Module 2: Domain Controller Hardening

This directory contains security baselines for Domain Controllers running Windows Server 2016 and above in high-security, air-gapped Active Directory environments.

Technical Hardening Controls

• Disable SMBv1 Requirement to disable the legacy SMBv1 protocol and its associated client-side driver to prevent remote code execution and spoofing vulnerabilities.
• Disable Multicast Name Resolution Requirement to disable LLMNR, NetBIOS (NBT-NS), and mDNS to prevent local name resolution spoofing and credential harvesting.
• Disable NTLMv1 Requirement to restrict NTLM authentication to NTLMv2 or Kerberos to protect credentials from offline brute-force cracking.
• Enforce LDAP Server Signing Requirement to enforce packet signing on LDAP cleartext traffic to protect directory transactions from man-in-the-middle attacks.
• Enforce LDAP Channel Binding Requirement to enforce LDAP Channel Binding Tokens (CBT) over secure LDAPS connections to prevent authentication relay attacks.
• Enable LSA Protection Requirement to configure the Local Security Authority (LSA) process to run as a Protected Process Light (PPL) to protect credential secrets from LSASS memory dumps.
• Enable Credential Guard Requirement to enable Windows Defender Credential Guard using Virtualization-Based Security (VBS) to hardware-isolate credential secrets.
• Disable Print Spooler Service Requirement to stop and disable the Print Spooler service on Domain Controllers to prevent remote execution and coercive authentication attacks.
• Enforce SMB Message Signing Requirement to enforce SMB client and server signing to protect file transfer data and block SMB relay attacks.
• Restrict Kerberos Encryption Types Requirement to configure allowed Kerberos encryption types, restricting to AES128/AES256 and disabling legacy DES and RC4 to prevent Kerberoasting.
• Restrict Remote SAM API Access Requirement to restrict remote RPC access to the SAM database to local Administrators, preventing remote recon and user enumeration.
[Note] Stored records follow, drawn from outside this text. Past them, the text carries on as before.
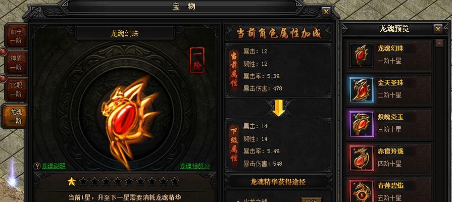Select the 金天圣珠 icon in preview list
Screen dimensions: 452x202
(362, 89)
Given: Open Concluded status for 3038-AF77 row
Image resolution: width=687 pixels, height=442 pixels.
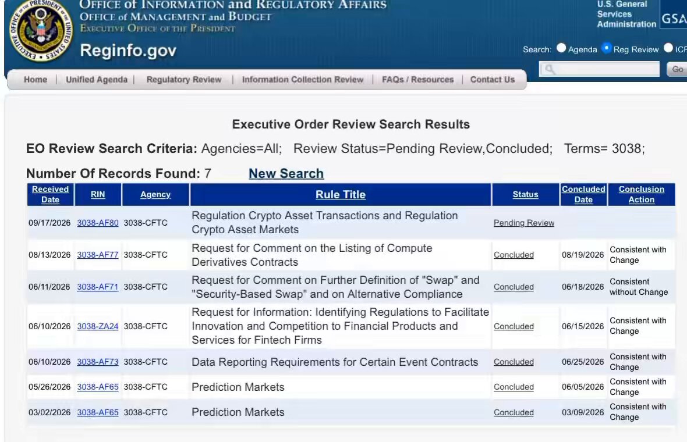Looking at the screenshot, I should pos(514,255).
• Disable Unnecessary Services Requirement to disable unnecessary system services (such as Xbox services and other non-essential services) on Domain Controllers to minimize the attack surface.
• Enable Kerberos Armoring Requirement to enable Kerberos Armoring (FAST) on Domain Controllers and client endpoints to encrypt pre-authentication exchanges and protect credentials from offline brute-force attacks.
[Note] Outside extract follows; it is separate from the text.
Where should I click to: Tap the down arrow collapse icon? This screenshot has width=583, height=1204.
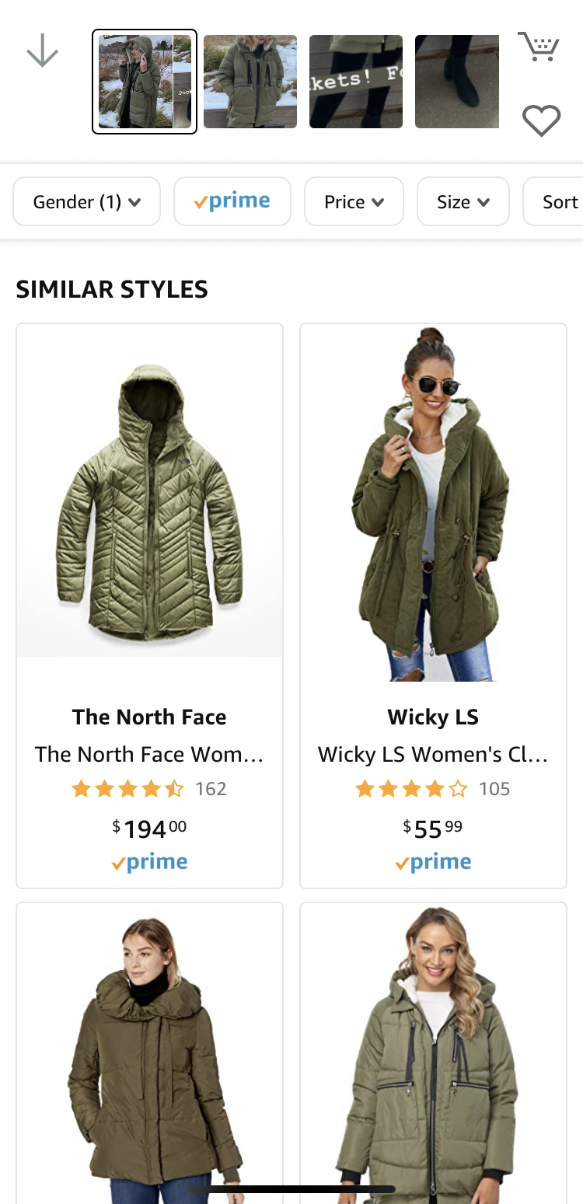[x=43, y=51]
• Restrict NTLM Requirement to audit and restrict NTLMv2 and domain-wide NTLM authentication to prevent credential relaying and force the transition to Kerberos.
• Migrate SYSVOL Replication to DFSR Requirement to migrate SYSVOL folder replication from legacy FRS to secure DFSR to ensure replication integrity and disable deprecated services.
• Harden adminSDHolder Permissions Requirement to secure the adminSDHolder object's Access Control List to prevent privilege escalation backdoors on protected accounts.
• Harden Microsoft DNS AD Container Permissions Requirement to secure CN=MicrosoftDNS,CN=System container permissions and block DNS service DLL hijacking (ServerLevelPluginDll).
• Harden Virtualization Hosts for Domain Controllers Requirement to treat virtualization hypervisors hosting Domain Controllers as Tier 0 systems, separating host hardware and enforcing VM encryption.
• Enforce RDP Restricted Admin Mode Requirement to configure and require RDP Restricted Admin Mode on administrative clients and servers to protect credentials in host memory.
• Windows Defender Antivirus DC Baseline and Exploit Guard Requirement to configure and harden Windows Defender Antivirus on Domain Controllers, enabling real-time scanning, preventing local exclusion modifications, enforcing server-compatible ASR rules (including LSASS protection), activating Tamper Protection, and sandboxing execution.
• Configure AppLocker Policies on Domain Controllers Requirement to configure strict AppLocker rules on Domain Controllers to prevent administrative users from executing unapproved binaries, scripts, installers, or web browsers on Tier 0 systems.